Please rewrite the rows below, changing "Instruction" to "Goal" everywhere and leaving everything else unchanged.

begin

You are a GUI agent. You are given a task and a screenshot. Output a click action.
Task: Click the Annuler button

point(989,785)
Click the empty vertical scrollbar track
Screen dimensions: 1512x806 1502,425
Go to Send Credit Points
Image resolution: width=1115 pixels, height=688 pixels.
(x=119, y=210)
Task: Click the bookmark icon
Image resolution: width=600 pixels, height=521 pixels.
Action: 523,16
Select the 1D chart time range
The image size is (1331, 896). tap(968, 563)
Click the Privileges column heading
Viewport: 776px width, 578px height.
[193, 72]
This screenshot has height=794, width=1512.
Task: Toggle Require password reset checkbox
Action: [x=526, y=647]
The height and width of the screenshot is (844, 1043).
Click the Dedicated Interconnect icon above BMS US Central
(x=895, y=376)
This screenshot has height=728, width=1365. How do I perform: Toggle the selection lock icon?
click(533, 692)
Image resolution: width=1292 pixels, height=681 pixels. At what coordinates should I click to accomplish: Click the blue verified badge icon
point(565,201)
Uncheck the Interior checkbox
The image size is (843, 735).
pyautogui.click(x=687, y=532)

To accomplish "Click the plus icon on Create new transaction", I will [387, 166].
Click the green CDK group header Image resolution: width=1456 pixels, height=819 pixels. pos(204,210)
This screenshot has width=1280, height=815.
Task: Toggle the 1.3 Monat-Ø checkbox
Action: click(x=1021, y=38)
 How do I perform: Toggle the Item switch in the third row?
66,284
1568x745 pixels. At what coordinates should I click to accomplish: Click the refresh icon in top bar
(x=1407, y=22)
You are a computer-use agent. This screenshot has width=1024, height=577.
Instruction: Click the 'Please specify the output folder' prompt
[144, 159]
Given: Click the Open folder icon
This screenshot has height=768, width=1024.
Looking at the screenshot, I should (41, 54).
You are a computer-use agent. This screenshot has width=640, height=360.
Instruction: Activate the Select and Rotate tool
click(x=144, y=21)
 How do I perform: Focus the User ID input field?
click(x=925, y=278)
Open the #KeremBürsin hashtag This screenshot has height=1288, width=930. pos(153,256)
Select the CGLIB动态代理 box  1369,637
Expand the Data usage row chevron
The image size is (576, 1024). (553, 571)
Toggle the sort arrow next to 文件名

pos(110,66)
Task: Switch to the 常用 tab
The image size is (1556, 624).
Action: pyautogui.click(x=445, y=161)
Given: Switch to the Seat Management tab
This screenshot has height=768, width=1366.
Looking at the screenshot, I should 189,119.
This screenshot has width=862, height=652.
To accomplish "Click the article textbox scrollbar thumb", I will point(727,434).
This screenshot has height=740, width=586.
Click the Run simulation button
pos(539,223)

end

**THE OUTPUT**
You are a GUI agent. You are given a task and a screenshot. Output a click action.
Task: Click the Annuler button

point(989,785)
Click the empty vertical scrollbar track
Screen dimensions: 1512x806 1502,425
Go to Send Credit Points
Image resolution: width=1115 pixels, height=688 pixels.
(x=119, y=210)
Task: Click the bookmark icon
Image resolution: width=600 pixels, height=521 pixels.
Action: 523,16
Select the 1D chart time range
The image size is (1331, 896). tap(968, 563)
Click the Privileges column heading
Viewport: 776px width, 578px height.
[193, 72]
This screenshot has height=794, width=1512.
Task: Toggle Require password reset checkbox
Action: [x=526, y=647]
The height and width of the screenshot is (844, 1043).
Click the Dedicated Interconnect icon above BMS US Central
(x=895, y=376)
This screenshot has height=728, width=1365. How do I perform: Toggle the selection lock icon?
click(533, 692)
Image resolution: width=1292 pixels, height=681 pixels. At what coordinates should I click to accomplish: Click the blue verified badge icon
point(565,201)
Uncheck the Interior checkbox
The image size is (843, 735).
pyautogui.click(x=687, y=532)

To accomplish "Click the plus icon on Create new transaction", I will [387, 166].
Click the green CDK group header Image resolution: width=1456 pixels, height=819 pixels. pos(204,210)
This screenshot has width=1280, height=815.
Task: Toggle the 1.3 Monat-Ø checkbox
Action: click(x=1021, y=38)
 How do I perform: Toggle the Item switch in the third row?
66,284
1568x745 pixels. At what coordinates should I click to accomplish: Click the refresh icon in top bar
(x=1407, y=22)
You are a computer-use agent. This screenshot has width=1024, height=577.
Goal: Click the 'Please specify the output folder' prompt
[144, 159]
Given: Click the Open folder icon
This screenshot has height=768, width=1024.
Looking at the screenshot, I should (41, 54).
You are a computer-use agent. This screenshot has width=640, height=360.
Goal: Activate the Select and Rotate tool
click(x=144, y=21)
 How do I perform: Focus the User ID input field?
click(x=925, y=278)
Open the #KeremBürsin hashtag This screenshot has height=1288, width=930. pos(153,256)
Select the CGLIB动态代理 box  1369,637
Expand the Data usage row chevron
The image size is (576, 1024). (553, 571)
Toggle the sort arrow next to 文件名

pos(110,66)
Task: Switch to the 常用 tab
The image size is (1556, 624).
Action: pyautogui.click(x=445, y=161)
Given: Switch to the Seat Management tab
This screenshot has height=768, width=1366.
Looking at the screenshot, I should 189,119.
This screenshot has width=862, height=652.
To accomplish "Click the article textbox scrollbar thumb", I will point(727,434).
This screenshot has height=740, width=586.
Click the Run simulation button
pos(539,223)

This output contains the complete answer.